McDonald’s said Thursday its french fries are now trans-fat-free in all its restaurants in the United States and Canada, catching it up with its fast-food rivals in that category.
CEO Jim Skinner made it official at its annual shareholders meeting at McDonald’s Corp. headquarters in Oak Brook, Ill.
McDonald’s has lagged other restaurant operators in switching over to a zero-trans-fat cooking oil out of worries it would compromise the taste of its trademark fries. It has been under increasing pressure from consumer advocates and some public officials to make the change, but it did so quietly.
“For a few months now, customers in our U.S. restaurants have been enjoying our fried food items, including french fries, hash browns, chicken and filet of fish, as well as our biscuits, with zero grams of trans fat per labeled serving,” Skinner said.

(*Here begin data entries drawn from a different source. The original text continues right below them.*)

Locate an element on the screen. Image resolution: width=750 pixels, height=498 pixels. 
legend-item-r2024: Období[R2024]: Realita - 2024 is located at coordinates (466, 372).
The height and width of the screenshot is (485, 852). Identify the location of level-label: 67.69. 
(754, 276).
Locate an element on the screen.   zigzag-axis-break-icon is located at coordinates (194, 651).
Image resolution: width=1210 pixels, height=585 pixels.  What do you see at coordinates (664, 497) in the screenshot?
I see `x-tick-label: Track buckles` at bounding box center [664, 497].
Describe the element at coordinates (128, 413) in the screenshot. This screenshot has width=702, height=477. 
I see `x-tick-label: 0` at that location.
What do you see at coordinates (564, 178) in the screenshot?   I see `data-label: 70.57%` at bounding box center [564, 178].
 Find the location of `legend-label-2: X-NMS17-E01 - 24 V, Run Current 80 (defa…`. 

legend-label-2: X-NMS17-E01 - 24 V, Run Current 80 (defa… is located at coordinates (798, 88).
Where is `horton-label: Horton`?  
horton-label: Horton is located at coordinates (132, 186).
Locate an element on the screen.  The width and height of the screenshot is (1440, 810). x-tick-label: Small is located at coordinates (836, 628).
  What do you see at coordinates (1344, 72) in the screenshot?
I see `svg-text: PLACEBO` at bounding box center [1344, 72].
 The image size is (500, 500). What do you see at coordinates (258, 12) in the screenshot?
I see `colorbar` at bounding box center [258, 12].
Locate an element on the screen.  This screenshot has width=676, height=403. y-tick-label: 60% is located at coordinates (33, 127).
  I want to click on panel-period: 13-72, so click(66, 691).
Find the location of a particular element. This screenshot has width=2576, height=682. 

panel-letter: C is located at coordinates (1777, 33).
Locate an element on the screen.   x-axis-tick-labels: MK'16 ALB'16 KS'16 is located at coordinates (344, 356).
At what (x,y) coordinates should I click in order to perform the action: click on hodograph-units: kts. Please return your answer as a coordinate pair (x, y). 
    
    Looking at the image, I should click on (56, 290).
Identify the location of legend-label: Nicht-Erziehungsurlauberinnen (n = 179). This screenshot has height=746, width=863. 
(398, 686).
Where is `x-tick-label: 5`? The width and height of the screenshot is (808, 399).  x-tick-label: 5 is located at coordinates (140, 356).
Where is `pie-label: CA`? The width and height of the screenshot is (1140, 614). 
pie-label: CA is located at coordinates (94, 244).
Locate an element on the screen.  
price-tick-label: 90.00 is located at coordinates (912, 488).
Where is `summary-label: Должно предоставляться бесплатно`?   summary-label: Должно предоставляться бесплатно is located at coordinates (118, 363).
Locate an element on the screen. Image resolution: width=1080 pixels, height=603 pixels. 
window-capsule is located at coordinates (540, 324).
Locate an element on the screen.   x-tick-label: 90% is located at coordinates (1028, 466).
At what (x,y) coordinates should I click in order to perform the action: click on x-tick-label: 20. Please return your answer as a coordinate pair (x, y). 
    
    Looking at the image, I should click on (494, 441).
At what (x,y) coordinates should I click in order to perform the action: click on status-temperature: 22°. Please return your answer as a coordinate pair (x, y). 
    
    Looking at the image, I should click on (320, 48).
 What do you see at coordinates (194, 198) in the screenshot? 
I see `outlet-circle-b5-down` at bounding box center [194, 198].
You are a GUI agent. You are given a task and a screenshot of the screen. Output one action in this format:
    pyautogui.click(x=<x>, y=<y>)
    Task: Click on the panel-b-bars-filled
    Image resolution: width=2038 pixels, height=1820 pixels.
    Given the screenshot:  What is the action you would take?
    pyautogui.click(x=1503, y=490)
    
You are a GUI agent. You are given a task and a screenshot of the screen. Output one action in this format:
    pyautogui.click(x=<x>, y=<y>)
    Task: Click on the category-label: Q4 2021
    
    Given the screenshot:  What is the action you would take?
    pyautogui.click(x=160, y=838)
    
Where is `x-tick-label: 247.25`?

He said McDonald’s is on schedule to convert to the new oil by year’s end for its remaining baked items, pies and cookies.
“While we don’t plan to advertise these changes, we wanted you to be the first to know that we have followed through on our commitment while keeping the same great taste that our customers expect from McDonald’s,” Skinner said.
The $23 billion company was especially cautious in making the switch after reneging within months on a September 2002 pledge to introduce a new oil, citing the taste concerns.
McDonald’s has nearly 14,000 restaurants in the United States.
The company said it also has upheld its commitment to significantly reduce the amount of trans fat in its restaurants around the world, reducing it to less than 0.5 grams per serving in Europe, Latin America and its Asia Pacific-Middle East-Africa division. The four exceptions are Colombia, Japan, Ukraine and Venezuela, where McDonald’s is still working toward its reduction goals.